Implications and Further Research

Language is only one aspect of cognitive ability. Although no significant association was found between treated maternal depression or untreated maternal distress during the postnatal year and subsequent language development, we cannot take this to mean that there is no effect on other aspects of cognition. More research is required to fully understand the consequences of maternal depression on all aspects of child cognition.

These results demonstrate clearly that symptoms of psychological distress are sufficient to have long lasting detrimental effects on children’s behavioural development. Improving strategies to diagnose symptoms of depression may improve detection rates of these symptoms. However, before further efforts are made to identify symptoms of depression, treatments for postnatal depression need to be developed and refined to ensure not only that the maternal symptoms are being treated but also the effects of the women’ depressive symptoms on the children’s development are minimised.

Future research could focus on examining the differential effects of different treatments for maternal depression in terms of outcomes for children. This could provide important considerations for policy and treatment recommendations. Consideration should also be given to the effects of maternal mood over time for child outcomes, as research has indicated that there may be cumulative effects of exposure to depression (Brennan et al. 2000; Ashman et al. 2008; Kiernan and Mensah 2009a, b). The way in which treatment effects dissipated by age 7 may be indicative of systematic differences in the long-term mood of women who were receiving treatment, perhaps contributing to why these women were identified by clinicians.

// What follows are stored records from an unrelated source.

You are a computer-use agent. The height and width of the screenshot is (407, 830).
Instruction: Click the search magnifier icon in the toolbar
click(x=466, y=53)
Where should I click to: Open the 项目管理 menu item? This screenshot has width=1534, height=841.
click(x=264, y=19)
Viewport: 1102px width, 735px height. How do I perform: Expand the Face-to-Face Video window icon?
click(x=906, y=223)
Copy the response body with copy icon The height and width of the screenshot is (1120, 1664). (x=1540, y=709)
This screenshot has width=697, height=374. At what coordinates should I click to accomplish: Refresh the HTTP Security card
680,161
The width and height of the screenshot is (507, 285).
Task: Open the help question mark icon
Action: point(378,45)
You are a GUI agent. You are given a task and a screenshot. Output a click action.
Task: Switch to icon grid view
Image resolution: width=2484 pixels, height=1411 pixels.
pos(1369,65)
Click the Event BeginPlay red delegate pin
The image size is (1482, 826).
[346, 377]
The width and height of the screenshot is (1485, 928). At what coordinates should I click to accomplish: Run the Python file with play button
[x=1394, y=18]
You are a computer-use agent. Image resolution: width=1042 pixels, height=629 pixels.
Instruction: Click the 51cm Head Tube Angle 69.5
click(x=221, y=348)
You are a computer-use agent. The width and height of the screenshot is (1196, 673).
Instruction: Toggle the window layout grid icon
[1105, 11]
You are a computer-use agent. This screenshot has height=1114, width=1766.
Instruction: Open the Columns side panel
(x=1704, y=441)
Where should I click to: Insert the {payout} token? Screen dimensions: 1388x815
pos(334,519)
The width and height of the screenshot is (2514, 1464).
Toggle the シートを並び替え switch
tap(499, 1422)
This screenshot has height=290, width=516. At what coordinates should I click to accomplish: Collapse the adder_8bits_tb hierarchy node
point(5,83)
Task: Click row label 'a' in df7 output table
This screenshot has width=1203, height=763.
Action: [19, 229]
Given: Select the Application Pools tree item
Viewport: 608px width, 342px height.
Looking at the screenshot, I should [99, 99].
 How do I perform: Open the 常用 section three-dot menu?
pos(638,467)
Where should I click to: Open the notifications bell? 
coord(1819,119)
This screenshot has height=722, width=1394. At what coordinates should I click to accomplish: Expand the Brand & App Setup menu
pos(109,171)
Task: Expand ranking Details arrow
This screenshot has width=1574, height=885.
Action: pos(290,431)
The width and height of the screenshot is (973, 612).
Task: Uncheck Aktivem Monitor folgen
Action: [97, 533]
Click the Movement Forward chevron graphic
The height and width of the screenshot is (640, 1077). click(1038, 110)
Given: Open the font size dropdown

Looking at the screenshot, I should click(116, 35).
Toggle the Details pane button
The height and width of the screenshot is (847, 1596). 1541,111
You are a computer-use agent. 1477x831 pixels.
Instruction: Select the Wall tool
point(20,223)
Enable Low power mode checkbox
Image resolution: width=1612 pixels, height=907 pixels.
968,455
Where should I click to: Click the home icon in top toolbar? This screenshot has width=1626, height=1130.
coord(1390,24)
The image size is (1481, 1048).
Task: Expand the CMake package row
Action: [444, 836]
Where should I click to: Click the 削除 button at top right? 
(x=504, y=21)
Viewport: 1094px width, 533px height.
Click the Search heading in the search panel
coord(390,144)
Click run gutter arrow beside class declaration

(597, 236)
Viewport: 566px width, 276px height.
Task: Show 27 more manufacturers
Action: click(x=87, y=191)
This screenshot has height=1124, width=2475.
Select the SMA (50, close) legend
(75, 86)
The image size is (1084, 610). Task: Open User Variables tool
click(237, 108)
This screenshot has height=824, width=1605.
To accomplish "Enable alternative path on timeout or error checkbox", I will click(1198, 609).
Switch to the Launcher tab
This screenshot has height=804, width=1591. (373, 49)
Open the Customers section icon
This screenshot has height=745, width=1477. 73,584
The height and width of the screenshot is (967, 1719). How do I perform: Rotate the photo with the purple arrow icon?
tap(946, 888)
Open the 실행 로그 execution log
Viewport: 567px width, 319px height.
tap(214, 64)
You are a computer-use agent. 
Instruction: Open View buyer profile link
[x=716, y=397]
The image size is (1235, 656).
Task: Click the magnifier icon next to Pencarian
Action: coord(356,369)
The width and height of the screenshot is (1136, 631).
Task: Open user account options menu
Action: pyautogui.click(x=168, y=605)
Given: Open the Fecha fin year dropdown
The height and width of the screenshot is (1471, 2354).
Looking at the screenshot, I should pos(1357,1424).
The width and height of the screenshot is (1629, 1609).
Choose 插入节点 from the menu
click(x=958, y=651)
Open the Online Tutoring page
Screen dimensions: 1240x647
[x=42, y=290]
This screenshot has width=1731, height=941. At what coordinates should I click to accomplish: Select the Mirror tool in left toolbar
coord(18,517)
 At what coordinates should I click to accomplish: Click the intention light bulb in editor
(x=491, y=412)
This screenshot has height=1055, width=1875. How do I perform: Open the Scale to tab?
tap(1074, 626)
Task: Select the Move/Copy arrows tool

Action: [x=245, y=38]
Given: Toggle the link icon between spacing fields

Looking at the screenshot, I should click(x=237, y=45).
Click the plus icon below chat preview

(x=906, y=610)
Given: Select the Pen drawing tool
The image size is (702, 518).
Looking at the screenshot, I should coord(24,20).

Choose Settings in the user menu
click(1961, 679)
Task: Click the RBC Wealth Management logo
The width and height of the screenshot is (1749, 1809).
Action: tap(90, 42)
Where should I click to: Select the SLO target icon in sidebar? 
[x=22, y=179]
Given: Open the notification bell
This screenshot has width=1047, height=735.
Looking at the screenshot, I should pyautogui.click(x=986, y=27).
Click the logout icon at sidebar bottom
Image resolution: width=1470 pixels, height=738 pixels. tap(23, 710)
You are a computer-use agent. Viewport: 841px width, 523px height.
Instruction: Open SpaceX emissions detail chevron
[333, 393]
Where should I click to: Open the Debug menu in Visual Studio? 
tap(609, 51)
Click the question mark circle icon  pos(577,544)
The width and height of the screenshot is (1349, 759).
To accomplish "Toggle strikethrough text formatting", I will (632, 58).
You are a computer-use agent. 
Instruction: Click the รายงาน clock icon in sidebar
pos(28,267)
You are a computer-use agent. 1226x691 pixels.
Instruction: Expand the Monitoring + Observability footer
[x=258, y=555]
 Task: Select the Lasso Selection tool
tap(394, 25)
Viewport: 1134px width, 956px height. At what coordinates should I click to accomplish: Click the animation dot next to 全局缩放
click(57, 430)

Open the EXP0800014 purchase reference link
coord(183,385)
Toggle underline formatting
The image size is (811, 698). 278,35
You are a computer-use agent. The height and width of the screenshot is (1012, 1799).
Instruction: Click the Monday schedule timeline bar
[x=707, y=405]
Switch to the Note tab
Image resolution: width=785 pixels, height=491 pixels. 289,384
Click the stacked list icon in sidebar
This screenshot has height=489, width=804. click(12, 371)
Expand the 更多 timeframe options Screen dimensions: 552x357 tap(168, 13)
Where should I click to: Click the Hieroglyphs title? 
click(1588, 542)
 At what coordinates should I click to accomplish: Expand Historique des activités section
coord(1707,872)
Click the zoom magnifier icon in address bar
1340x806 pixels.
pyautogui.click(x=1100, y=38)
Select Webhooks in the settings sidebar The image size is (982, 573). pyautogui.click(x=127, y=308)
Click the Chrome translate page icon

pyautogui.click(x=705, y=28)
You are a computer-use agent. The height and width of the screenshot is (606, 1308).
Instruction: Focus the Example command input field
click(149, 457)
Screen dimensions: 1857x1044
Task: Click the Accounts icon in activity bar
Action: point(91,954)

The present study addresses the value of treating symptoms of maternal depression during the postnatal period. However, for many women depression and/or anxiety may emerge during pregnancy and continue into the postnatal period. Both pregnancy and the first year following birth present a unique opportunity for health care professionals to identify cases of depression due to increased contact with women. Future research could explore the potential long-term benefits of screening more formally for signs of antenatal depression as well as postnatal depression.

Conclusion

Both children of women who are receiving treatment for depression and children of women with untreated and potentially undiagnosed symptoms of psychological distress are at greater risk of developing behavioural problems compared with children of women without issues. Diagnosing and effectively treating post-natal depression appears to have positive effects on child outcomes up to age 5, but these are not sustained to age 7. Treatments that improve maternal symptoms, such as cognitive behavioural therapy and counselling therapies, could incorporate measures to help prevent the development of behaviour problems in children, perhaps through more family based interventions or education in parenting skills. More research is required to investigate which treatments have the best outcomes for both women and children, and to establish what the effects of maternal mental health trajectories over time are.